(Given information)

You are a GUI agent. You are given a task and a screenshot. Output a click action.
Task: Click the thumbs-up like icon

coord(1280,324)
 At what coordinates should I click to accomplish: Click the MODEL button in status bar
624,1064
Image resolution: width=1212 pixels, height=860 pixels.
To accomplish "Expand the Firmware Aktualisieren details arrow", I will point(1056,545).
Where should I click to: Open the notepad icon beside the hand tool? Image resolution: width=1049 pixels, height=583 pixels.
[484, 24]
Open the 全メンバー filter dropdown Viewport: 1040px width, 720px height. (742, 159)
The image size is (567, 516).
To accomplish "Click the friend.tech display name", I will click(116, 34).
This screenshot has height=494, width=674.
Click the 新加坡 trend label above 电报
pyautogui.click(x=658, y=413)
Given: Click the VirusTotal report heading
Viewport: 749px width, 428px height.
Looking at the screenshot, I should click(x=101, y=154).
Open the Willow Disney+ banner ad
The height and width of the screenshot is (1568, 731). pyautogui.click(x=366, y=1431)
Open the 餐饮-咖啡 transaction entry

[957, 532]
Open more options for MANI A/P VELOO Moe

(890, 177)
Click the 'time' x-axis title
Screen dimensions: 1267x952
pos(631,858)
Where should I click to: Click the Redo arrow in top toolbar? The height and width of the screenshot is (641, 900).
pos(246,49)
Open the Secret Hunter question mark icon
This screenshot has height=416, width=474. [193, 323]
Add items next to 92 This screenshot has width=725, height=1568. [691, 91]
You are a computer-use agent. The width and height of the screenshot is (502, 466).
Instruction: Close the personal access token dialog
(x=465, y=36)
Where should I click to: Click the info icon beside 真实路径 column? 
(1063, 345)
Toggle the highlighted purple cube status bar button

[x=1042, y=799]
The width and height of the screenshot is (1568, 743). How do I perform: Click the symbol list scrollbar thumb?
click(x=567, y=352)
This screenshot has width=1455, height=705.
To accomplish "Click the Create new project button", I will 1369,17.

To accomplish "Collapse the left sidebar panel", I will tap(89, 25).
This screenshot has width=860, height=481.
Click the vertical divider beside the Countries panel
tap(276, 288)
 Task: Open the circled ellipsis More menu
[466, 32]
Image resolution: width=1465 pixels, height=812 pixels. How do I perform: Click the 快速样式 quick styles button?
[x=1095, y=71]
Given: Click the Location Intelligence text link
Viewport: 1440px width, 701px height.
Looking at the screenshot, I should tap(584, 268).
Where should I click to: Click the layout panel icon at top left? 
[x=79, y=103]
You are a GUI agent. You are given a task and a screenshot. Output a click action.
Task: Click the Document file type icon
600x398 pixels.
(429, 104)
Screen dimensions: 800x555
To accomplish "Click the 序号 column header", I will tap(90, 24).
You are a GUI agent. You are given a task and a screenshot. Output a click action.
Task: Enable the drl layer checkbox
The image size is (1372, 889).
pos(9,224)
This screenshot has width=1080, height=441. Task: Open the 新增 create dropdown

(End Given information)

[Task requirements]: Please give back exactly the lines of the listing above that run from the one containing "Image resolution: width=1465" through the one containing "Screen dimensions: 800x555", and only those.

[Answer to this exercise]:
Image resolution: width=1465 pixels, height=812 pixels. How do I perform: Click the 快速样式 quick styles button?
[x=1095, y=71]
Given: Click the Location Intelligence text link
Viewport: 1440px width, 701px height.
Looking at the screenshot, I should tap(584, 268).
Where should I click to: Click the layout panel icon at top left? 
[x=79, y=103]
You are a GUI agent. You are given a task and a screenshot. Output a click action.
Task: Click the Document file type icon
600x398 pixels.
(429, 104)
Screen dimensions: 800x555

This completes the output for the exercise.